§ **SUPPLIED TEXT**:
First prisoners at Mauthausen

The first prisoners to be registered in the Mauthausen concentration camp were 300 German criminals who arrived on August 8, 1938 after being transferred from the Dachau Concentration Camp near Munich. By the end of the year, 780 more prisoners had been transferred to Mauthausen from the Dachau and Sachsenhausen camps. Many of these early prisoners had been sentenced by the German courts to hard labor after being convicted of committing a violent crime.

According to Christian Bernadac, a former inmate of the camp, who wrote a book called "The 186 Steps," the first prisoner to be registered at Mauthausen was Wilhelm Baier who was assigned the number 3. The numbers 1 and 2 were not used. Baier had been sentenced to 30 years hard labor in 1920 after committing what Bernadac called a "blood crime." Prisoner number 4 was Joseph Wboblowski. The next three prisoners to be registered were Baum, Bartel and Bartosch, all convicted German criminals who had been sentenced to hard labor.

Another category of prisoners in the Nazi concentration camps were the so-called "career criminals." On June 17, 1936, Adolf Hitler had signed a decree which made Reichsführer-SS Heinrich Himmler the new Chief of the German Police within the Reich Ministry of Interior. According to Peter Padfield, author of the book "Himmler," the new Police Chief "saw his task as preventing crime before it happened by shutting away habitual criminals, preserving the Volk from contamination by shutting away subversives who might corrupt them, picking up vagrants, the 'work shy' and 'anti-socials' and putting them to work in his camps, and in addition supervising public morals."

§ **PARTS OF THE EXERCISE**:
1/ Using the Mauthausen passage, decide whether each statement agrees with it, answering yes or no and quoting the words that settle it. (a) The first prisoners registered at Mauthausen were transferred from Dachau. (b) Wilhelm Baier was given prisoner number 1. (c) The decree making Himmler Chief of the German Police was signed in 1938.
2/ Resume the Mauthausen passage, picking up after its final sentence.

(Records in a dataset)
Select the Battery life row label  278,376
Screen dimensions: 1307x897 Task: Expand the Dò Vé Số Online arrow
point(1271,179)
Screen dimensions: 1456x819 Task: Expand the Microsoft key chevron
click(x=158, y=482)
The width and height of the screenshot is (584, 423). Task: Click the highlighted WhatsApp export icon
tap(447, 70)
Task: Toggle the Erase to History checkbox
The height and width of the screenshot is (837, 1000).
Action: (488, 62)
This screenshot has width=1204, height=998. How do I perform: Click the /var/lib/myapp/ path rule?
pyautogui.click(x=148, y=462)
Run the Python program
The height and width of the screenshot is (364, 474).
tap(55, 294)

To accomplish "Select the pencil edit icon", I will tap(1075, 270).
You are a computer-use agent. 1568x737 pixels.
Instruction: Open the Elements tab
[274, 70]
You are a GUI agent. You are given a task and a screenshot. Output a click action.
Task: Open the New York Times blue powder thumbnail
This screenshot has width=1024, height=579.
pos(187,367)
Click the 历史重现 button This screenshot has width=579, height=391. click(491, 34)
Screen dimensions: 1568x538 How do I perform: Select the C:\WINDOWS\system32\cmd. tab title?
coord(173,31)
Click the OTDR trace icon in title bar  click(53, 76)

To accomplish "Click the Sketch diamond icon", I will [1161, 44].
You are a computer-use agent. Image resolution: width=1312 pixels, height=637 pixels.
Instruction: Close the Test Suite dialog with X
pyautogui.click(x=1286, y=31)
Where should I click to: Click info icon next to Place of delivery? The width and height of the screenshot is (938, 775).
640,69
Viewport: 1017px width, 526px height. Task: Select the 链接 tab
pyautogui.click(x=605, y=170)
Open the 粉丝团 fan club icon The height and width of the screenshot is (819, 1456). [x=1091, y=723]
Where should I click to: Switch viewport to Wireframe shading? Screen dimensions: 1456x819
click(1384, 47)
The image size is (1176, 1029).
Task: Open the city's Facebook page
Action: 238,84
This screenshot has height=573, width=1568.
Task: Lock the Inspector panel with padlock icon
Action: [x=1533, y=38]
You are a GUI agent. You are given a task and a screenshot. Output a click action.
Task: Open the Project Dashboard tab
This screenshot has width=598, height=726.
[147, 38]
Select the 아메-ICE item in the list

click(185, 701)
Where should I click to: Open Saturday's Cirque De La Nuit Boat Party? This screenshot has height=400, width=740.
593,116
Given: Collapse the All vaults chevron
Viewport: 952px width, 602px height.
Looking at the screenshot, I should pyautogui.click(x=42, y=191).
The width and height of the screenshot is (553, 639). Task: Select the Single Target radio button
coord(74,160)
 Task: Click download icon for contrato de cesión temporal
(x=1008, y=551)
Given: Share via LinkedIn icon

§ **ANSWERS TO EACH TASK**:
1/
(a) Yes: "The first prisoners to be registered in the Mauthausen concentration camp were 300 German criminals who arrived on August 8, 1938 after being transferred from the Dachau Concentration Camp near Munich."
(b) No: "the first prisoner to be registered at Mauthausen was Wilhelm Baier who was assigned the number 3. The numbers 1 and 2 were not used."
(c) No: "On June 17, 1936, Adolf Hitler had signed a decree which made Reichsführer-SS Heinrich Himmler the new Chief of the German Police within the Reich Ministry of Interior."

2/
Padfield wrote that Himmler's first large-scale action as Police Chief was the "nationwide round-up of professional criminals." On March 9, 1937, Himmler gave the order to arrest around 2,000 "professional criminals" who had committed two or more crimes, but were now free after having served their sentences. They were arrested without charges and sent to a concentration camp for an indeterminate time.

A large number of the prisoners who were transferred to Mauthausen from Dachau and Sachsenhausen were in the category called Schutzhäftling or prisoners in "protective custody." These prisoners were political dissidents who were arrested, but not charged with any crime. They were sent to the camps for the purpose of political indoctrination. According to Bernadac, Reichsführer-SS Heinrich Himmler "wanted the concentration camps to be primarily re-education centers, genuine courses that should result in lasting conversions."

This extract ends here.